■ やること
次のすべての行で「GUI agent」を「screen agent」に置き換えて、更新した行を示してください。ほかの部分は変えないでください。

■ 渡された行
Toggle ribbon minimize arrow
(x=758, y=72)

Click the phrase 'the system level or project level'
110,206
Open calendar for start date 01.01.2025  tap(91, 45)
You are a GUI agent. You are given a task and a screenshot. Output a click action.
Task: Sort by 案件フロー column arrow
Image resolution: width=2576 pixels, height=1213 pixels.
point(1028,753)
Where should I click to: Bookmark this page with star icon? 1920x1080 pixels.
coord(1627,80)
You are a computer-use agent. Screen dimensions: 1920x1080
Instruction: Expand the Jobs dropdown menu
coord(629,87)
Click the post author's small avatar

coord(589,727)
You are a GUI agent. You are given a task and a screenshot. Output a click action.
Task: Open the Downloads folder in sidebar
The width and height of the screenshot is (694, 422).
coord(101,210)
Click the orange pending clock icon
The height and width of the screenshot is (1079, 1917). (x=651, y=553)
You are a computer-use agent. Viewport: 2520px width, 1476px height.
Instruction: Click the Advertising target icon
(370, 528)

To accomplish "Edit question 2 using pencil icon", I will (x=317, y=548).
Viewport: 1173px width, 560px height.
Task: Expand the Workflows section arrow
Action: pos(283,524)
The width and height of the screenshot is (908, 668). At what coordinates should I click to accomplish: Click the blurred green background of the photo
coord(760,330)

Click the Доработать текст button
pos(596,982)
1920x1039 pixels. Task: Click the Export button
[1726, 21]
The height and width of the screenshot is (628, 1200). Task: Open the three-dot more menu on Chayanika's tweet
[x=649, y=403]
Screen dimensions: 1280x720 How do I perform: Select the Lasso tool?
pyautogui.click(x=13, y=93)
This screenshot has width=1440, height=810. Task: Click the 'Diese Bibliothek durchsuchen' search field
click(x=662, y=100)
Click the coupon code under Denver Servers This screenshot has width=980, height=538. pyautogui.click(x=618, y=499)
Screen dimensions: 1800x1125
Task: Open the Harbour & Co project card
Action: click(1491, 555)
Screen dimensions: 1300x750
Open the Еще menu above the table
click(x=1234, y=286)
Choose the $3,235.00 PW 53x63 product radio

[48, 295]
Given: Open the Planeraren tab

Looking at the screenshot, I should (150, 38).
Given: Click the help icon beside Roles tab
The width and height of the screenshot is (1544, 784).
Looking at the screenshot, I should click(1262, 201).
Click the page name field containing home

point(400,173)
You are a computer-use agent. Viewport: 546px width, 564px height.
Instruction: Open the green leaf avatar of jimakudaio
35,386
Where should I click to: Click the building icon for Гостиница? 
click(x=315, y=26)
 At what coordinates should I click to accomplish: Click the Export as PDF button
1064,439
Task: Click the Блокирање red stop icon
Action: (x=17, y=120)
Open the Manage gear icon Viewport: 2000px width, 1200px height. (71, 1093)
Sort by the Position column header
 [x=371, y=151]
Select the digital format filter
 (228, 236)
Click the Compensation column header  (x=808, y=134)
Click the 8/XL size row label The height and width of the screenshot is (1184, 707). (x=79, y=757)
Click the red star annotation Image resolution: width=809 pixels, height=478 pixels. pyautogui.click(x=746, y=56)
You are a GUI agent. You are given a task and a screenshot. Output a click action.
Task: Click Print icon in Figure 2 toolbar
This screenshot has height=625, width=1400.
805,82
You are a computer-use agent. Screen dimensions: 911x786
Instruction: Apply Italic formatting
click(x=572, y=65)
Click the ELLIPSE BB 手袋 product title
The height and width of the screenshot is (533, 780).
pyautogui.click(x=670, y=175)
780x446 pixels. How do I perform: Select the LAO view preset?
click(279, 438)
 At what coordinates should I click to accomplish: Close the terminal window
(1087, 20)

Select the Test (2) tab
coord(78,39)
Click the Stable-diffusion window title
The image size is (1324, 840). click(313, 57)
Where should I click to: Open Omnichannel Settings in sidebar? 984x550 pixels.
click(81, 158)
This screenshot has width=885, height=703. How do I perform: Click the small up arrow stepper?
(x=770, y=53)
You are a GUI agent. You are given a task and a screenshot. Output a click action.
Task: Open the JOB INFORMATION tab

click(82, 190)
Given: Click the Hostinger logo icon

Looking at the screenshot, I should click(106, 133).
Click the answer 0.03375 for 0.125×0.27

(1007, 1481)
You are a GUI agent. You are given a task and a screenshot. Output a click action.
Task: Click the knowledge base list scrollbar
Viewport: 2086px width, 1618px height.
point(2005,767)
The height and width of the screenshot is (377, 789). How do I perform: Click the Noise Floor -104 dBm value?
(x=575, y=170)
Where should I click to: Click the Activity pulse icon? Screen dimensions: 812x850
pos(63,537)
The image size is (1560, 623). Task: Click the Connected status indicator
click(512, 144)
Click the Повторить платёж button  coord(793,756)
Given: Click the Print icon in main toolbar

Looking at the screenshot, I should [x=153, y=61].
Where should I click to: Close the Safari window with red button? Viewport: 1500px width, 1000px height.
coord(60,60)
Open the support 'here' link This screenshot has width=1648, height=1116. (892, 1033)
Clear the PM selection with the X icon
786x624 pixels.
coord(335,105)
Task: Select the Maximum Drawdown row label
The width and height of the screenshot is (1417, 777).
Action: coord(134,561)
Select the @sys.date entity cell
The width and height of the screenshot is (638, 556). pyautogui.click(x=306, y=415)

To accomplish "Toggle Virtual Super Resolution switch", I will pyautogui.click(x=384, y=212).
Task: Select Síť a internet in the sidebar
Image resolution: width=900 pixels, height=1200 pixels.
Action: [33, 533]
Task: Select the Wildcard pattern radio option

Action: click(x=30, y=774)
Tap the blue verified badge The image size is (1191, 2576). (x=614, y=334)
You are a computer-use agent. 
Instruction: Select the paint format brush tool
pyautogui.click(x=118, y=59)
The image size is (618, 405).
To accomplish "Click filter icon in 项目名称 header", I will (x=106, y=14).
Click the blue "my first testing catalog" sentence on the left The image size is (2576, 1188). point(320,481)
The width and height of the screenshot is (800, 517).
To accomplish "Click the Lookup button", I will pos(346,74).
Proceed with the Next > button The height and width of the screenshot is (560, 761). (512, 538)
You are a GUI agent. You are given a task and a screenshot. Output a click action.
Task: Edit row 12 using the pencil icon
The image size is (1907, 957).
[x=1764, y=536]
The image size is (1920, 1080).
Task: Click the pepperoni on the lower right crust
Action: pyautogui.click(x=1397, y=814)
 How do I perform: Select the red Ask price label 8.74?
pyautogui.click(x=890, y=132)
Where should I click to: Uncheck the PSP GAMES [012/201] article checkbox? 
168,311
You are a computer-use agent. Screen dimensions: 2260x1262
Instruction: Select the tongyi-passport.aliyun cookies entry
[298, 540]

■ 作業の結果
Toggle ribbon minimize arrow
(x=758, y=72)

Click the phrase 'the system level or project level'
110,206
Open calendar for start date 01.01.2025  tap(91, 45)
You are a screen agent. You are given a task and a screenshot. Output a click action.
Task: Sort by 案件フロー column arrow
Image resolution: width=2576 pixels, height=1213 pixels.
point(1028,753)
Where should I click to: Bookmark this page with star icon? 1920x1080 pixels.
coord(1627,80)
You are a computer-use agent. Screen dimensions: 1920x1080
Instruction: Expand the Jobs dropdown menu
coord(629,87)
Click the post author's small avatar

coord(589,727)
You are a screen agent. You are given a task and a screenshot. Output a click action.
Task: Open the Downloads folder in sidebar
The width and height of the screenshot is (694, 422).
coord(101,210)
Click the orange pending clock icon
The height and width of the screenshot is (1079, 1917). (x=651, y=553)
You are a computer-use agent. Viewport: 2520px width, 1476px height.
Instruction: Click the Advertising target icon
(370, 528)

To accomplish "Edit question 2 using pencil icon", I will (x=317, y=548).
Viewport: 1173px width, 560px height.
Task: Expand the Workflows section arrow
Action: pos(283,524)
The width and height of the screenshot is (908, 668). At what coordinates should I click to accomplish: Click the blurred green background of the photo
coord(760,330)

Click the Доработать текст button
pos(596,982)
1920x1039 pixels. Task: Click the Export button
[1726, 21]
The height and width of the screenshot is (628, 1200). Task: Open the three-dot more menu on Chayanika's tweet
[x=649, y=403]
Screen dimensions: 1280x720 How do I perform: Select the Lasso tool?
pyautogui.click(x=13, y=93)
This screenshot has width=1440, height=810. Task: Click the 'Diese Bibliothek durchsuchen' search field
click(x=662, y=100)
Click the coupon code under Denver Servers This screenshot has width=980, height=538. pyautogui.click(x=618, y=499)
Screen dimensions: 1800x1125
Task: Open the Harbour & Co project card
Action: click(1491, 555)
Screen dimensions: 1300x750
Open the Еще menu above the table
click(x=1234, y=286)
Choose the $3,235.00 PW 53x63 product radio

[48, 295]
Given: Open the Planeraren tab

Looking at the screenshot, I should (150, 38).
Given: Click the help icon beside Roles tab
The width and height of the screenshot is (1544, 784).
Looking at the screenshot, I should click(1262, 201).
Click the page name field containing home

point(400,173)
You are a computer-use agent. Viewport: 546px width, 564px height.
Instruction: Open the green leaf avatar of jimakudaio
35,386
Where should I click to: Click the building icon for Гостиница? 
click(x=315, y=26)
 At what coordinates should I click to accomplish: Click the Export as PDF button
1064,439
Task: Click the Блокирање red stop icon
Action: (x=17, y=120)
Open the Manage gear icon Viewport: 2000px width, 1200px height. (71, 1093)
Sort by the Position column header
 [x=371, y=151]
Select the digital format filter
 (228, 236)
Click the Compensation column header  (x=808, y=134)
Click the 8/XL size row label The height and width of the screenshot is (1184, 707). (x=79, y=757)
Click the red star annotation Image resolution: width=809 pixels, height=478 pixels. pyautogui.click(x=746, y=56)
You are a screen agent. You are given a task and a screenshot. Output a click action.
Task: Click Print icon in Figure 2 toolbar
This screenshot has height=625, width=1400.
805,82
You are a computer-use agent. Screen dimensions: 911x786
Instruction: Apply Italic formatting
click(x=572, y=65)
Click the ELLIPSE BB 手袋 product title
The height and width of the screenshot is (533, 780).
pyautogui.click(x=670, y=175)
780x446 pixels. How do I perform: Select the LAO view preset?
click(279, 438)
 At what coordinates should I click to accomplish: Close the terminal window
(1087, 20)

Select the Test (2) tab
coord(78,39)
Click the Stable-diffusion window title
The image size is (1324, 840). click(313, 57)
Where should I click to: Open Omnichannel Settings in sidebar? 984x550 pixels.
click(81, 158)
This screenshot has width=885, height=703. How do I perform: Click the small up arrow stepper?
(x=770, y=53)
You are a screen agent. You are given a task and a screenshot. Output a click action.
Task: Open the JOB INFORMATION tab

click(82, 190)
Given: Click the Hostinger logo icon

Looking at the screenshot, I should click(106, 133).
Click the answer 0.03375 for 0.125×0.27

(1007, 1481)
You are a screen agent. You are given a task and a screenshot. Output a click action.
Task: Click the knowledge base list scrollbar
Viewport: 2086px width, 1618px height.
point(2005,767)
The height and width of the screenshot is (377, 789). How do I perform: Click the Noise Floor -104 dBm value?
(x=575, y=170)
Where should I click to: Click the Activity pulse icon? Screen dimensions: 812x850
pos(63,537)
The image size is (1560, 623). Task: Click the Connected status indicator
click(512, 144)
Click the Повторить платёж button  coord(793,756)
Given: Click the Print icon in main toolbar

Looking at the screenshot, I should [x=153, y=61].
Where should I click to: Close the Safari window with red button? Viewport: 1500px width, 1000px height.
coord(60,60)
Open the support 'here' link This screenshot has width=1648, height=1116. (892, 1033)
Clear the PM selection with the X icon
786x624 pixels.
coord(335,105)
Task: Select the Maximum Drawdown row label
The width and height of the screenshot is (1417, 777).
Action: coord(134,561)
Select the @sys.date entity cell
The width and height of the screenshot is (638, 556). pyautogui.click(x=306, y=415)

To accomplish "Toggle Virtual Super Resolution switch", I will pyautogui.click(x=384, y=212).
Task: Select Síť a internet in the sidebar
Image resolution: width=900 pixels, height=1200 pixels.
Action: [33, 533]
Task: Select the Wildcard pattern radio option

Action: click(x=30, y=774)
Tap the blue verified badge The image size is (1191, 2576). (x=614, y=334)
You are a computer-use agent. 
Instruction: Select the paint format brush tool
pyautogui.click(x=118, y=59)
The image size is (618, 405).
To accomplish "Click filter icon in 项目名称 header", I will (x=106, y=14).
Click the blue "my first testing catalog" sentence on the left The image size is (2576, 1188). point(320,481)
The width and height of the screenshot is (800, 517).
To accomplish "Click the Lookup button", I will pos(346,74).
Proceed with the Next > button The height and width of the screenshot is (560, 761). (512, 538)
You are a screen agent. You are given a task and a screenshot. Output a click action.
Task: Edit row 12 using the pencil icon
The image size is (1907, 957).
[x=1764, y=536]
The image size is (1920, 1080).
Task: Click the pepperoni on the lower right crust
Action: pyautogui.click(x=1397, y=814)
 How do I perform: Select the red Ask price label 8.74?
pyautogui.click(x=890, y=132)
Where should I click to: Uncheck the PSP GAMES [012/201] article checkbox? 
168,311
You are a computer-use agent. Screen dimensions: 2260x1262
Instruction: Select the tongyi-passport.aliyun cookies entry
[298, 540]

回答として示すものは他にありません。